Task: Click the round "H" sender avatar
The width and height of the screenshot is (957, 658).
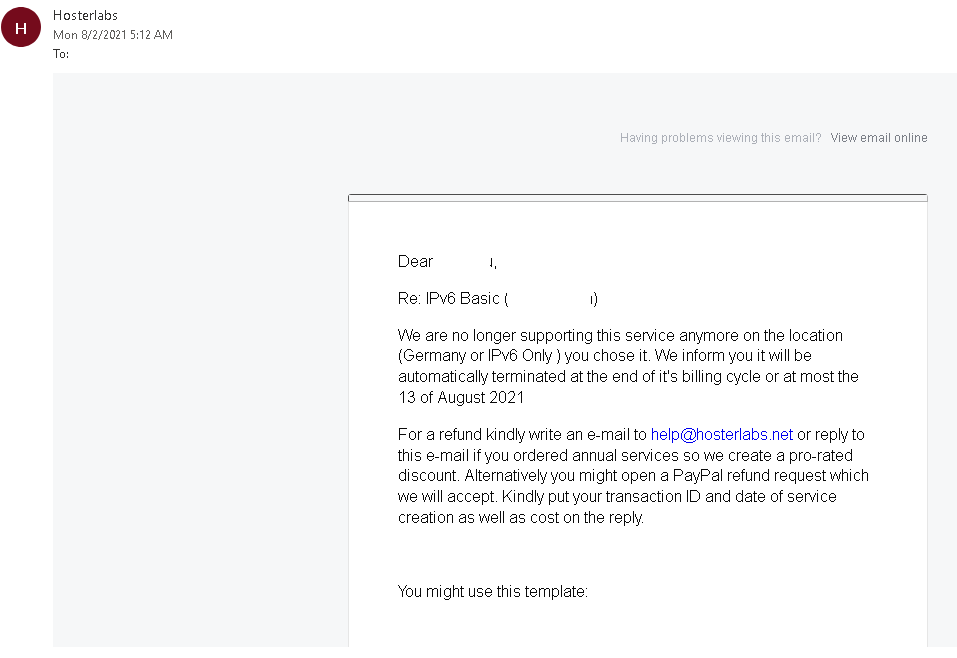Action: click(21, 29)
——————
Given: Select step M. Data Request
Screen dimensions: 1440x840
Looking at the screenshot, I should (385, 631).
——————
#### [O QUE FAZER]
Por favor, disponha como CSV de duas colunas, "texto" e "resposta", as entradas da linha com "Given: Select step M. Data Request" até a linha com "Looking at the", inclusive, com uma linha por entrada. Coloque cada valor entre aspas num único campo e troque as quebras de linha por espaços.

#### [RESULTADO DA TAREFA]
texto,resposta
"Given: Select step M. Data Request Screen dimensions: 1440x840","Looking at the screenshot, I should (385, 631)."